1. Firstly, send a request to the server with the BID field set to zero in the header. 2. The server will reply with the largest BID value in the table, incremented by one. This value is used as the upper bound to the number of bots currently registered in the database. 3. Send a server request with a spoofed BID field for each BID between one and the upper bound (obtained in step 2) decremented by one. 4. For each server response, compare the BID contained in the response header to the one in the request

header. If they are equal, increment the bot count by one; otherwise, the BID does not exist in the table. The value obtained in step 2 is used as the upper bound, since some BID records less than that value is not guaranteed to exist because an experienced botmaster will remove records of bots that are performing badly to increase the effectiveness of his spam campaign. This is why steps 3 and 4 are executed to account for the missing BID records.

Exercise data:
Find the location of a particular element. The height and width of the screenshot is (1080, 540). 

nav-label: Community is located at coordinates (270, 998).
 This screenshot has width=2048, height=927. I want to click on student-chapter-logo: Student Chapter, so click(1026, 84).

Study questions:
1 - Update the text about counting bots, beginning at the words "header. If they" and stopping after "missing BID records.", so that "botmaster" becomes "operator".
2 - According to the text about counting bots, what does the server reply with when a request has the BID field set to zero?
Base your work only on the text about counting bots.

Answers by item number:
1 -
header. If they are equal, increment the bot count by one; otherwise, the BID does not exist in the table. The value obtained in step 2 is used as the upper bound, since some BID records less than that value is not guaranteed to exist because an experienced operator will remove records of bots that are performing badly to increase the effectiveness of his spam campaign. This is why steps 3 and 4 are executed to account for the missing BID records.

2 - The largest BID value in the table, incremented by one.